News & Analysis

Google Seeks to Make Cybersecurity Easier

The new product aims to combine Mandiant and VirusTotal into its Gemini AI model

For the longest possible time, discussions around generative AI have revolved around people describing it as the devil’s tool to disturb the internet with fake photos and videos and the other lot that believe it to be the greatest invention after sliced bread. Now, Google has launched a new cybersecurity product that makes threat reports easier to read and assess.

The new product is called Google Threat Intelligence and brings together the work done by its recent acquiree Mandiant as well as VirusTotal threat intelligence with the Gemini AI model wrapped around it. In a blog post, Google says its efforts were to contextualize and operationalize intelligence relevant to organizations.

The product uses Gemini 1.5 Pro large language model which reduces the time needed to reverse-engineer malware attacks, which Google claims took just 34 seconds to analyze the code of the WannaCry virus that hacked into hospitals and companies around the world in 2017. What’s more, it also successfully identified a kill switch.

Google says it offers vast data and quick analysis

Co-authored by Sunil Potti, VP of Google Cloud Security, and Sandra Joyce, VP of Google Threat Intelligence, the blog takes pains to note that threat intelligence solutions faced two major challenges, viz., lack of a comprehensive view of the threat landscape and the excessive time and money that companies require to collect and operationalize the data and get value.

According to them, Google’s new offering combines the depth of Mandiant frontline expertise, the wider reach of the VirusTotal community, and the breadth of visibility that Google can deliver, based on billions of signals across devices and emails. “Google Threat Intelligence includes Gemini in Threat Intelligence, our AI-powered agent that provides conversational search across our vast repository of threat intelligence, enabling customers to gain insights and protect themselves from threats faster than ever before,” says the post.

“While there is no shortage of threat intelligence available, the challenge for most is to contextualize and operationalize intelligence relevant to their specific organization,” said Dave Gruber, principal analyst, Enterprise Strategy Group.

The culmination of Mandiant and VirusTotal

“Unarguably, Google provides two of the most important pillars of threat intelligence in the industry today with VirusTotal and Mandiant. Integrating both into a single offering, enhanced with AI and Google threat insights, offers security teams a new means to operationalize actionable threat intelligence to better protect their organizations.”

By combining its comprehensive view of the threat landscape with Gemini, Google has speeded up the threat research processes, augmented defense capabilities, and reduced the time it takes to identify and protect against novel threats. Customers now can condense large data sets in seconds, quickly analyze suspicious files, and simplify challenging manual threat intelligence tasks, the blog said.
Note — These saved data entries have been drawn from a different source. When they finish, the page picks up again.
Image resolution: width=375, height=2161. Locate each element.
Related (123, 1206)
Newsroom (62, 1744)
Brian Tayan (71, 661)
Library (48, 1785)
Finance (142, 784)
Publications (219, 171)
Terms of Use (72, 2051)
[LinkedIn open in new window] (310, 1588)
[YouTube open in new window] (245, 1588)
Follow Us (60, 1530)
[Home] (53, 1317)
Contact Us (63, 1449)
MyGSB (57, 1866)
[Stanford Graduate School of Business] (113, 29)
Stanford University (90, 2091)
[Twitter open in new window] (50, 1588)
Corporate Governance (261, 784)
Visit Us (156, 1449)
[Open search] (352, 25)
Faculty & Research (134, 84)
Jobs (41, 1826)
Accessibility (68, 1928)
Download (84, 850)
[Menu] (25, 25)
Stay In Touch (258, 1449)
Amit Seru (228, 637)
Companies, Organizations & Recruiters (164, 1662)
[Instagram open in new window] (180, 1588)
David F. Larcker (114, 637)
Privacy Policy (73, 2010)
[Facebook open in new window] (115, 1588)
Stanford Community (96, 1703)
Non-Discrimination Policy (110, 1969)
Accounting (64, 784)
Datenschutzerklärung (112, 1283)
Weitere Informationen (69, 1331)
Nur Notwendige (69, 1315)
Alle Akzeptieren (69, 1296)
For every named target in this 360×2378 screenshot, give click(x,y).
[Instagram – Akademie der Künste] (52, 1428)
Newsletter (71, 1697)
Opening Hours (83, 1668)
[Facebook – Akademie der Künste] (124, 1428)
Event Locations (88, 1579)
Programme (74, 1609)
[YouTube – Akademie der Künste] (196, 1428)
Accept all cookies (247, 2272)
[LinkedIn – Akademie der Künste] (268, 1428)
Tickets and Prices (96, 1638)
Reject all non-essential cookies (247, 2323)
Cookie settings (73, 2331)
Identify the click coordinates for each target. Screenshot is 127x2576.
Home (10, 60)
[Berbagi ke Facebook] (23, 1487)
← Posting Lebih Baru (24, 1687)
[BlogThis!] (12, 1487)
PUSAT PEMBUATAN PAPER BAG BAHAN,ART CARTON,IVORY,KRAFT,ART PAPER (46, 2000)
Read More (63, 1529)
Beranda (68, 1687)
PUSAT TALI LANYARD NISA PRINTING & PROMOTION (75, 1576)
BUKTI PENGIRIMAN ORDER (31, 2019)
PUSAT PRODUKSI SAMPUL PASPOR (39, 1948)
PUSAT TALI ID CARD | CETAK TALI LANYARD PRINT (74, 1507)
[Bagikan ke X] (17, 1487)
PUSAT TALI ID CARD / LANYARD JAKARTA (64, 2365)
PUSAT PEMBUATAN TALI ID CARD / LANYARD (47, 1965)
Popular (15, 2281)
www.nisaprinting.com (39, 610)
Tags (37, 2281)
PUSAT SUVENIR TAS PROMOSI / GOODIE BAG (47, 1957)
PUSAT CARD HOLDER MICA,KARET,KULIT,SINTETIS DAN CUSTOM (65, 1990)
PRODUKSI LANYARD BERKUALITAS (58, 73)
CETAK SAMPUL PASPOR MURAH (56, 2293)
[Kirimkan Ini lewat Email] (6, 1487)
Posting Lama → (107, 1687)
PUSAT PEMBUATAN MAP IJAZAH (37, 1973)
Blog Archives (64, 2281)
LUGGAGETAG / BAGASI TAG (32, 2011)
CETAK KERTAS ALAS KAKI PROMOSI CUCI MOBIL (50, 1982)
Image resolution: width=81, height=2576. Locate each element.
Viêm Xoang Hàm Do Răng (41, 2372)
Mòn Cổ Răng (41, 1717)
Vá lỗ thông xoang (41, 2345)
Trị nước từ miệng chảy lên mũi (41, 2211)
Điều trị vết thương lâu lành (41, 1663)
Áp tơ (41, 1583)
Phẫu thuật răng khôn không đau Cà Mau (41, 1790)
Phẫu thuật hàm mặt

Of course, the true test needs more time

Readers would recall that Google bought Mandiant, the cybersecurity company that uncovered the 2020 SolarWinds cyber-attack against the US government, in 2022. They now plan to use its experts to assess security vulnerabilities around AI projects. Through the Secure AI Framework, Mandiant will test the defenses of AI models and help in red-teaming efforts.

Of course, one must keep in mind that while AI models can do all of what Google says they can, there is also that invisible threat that these models could themselves fall prey to malicious actors. Things like date poisoning, which refers to adding bad code to data AI models, have been in vogue and caused such models to fail in the wake of specific prompts.

Also, Google isn’t the first one off the blocks on cybersecurity led by AI models as Microsoft’s Copilot for Security is powered by GPT-4, which allows security professionals to ask questions about threats. Of course, one would have to wait till some cybercriminal strikes to understand which of these models are effective or whether both are part of yet another hype moment in the AI journey that started in the winter of 2022.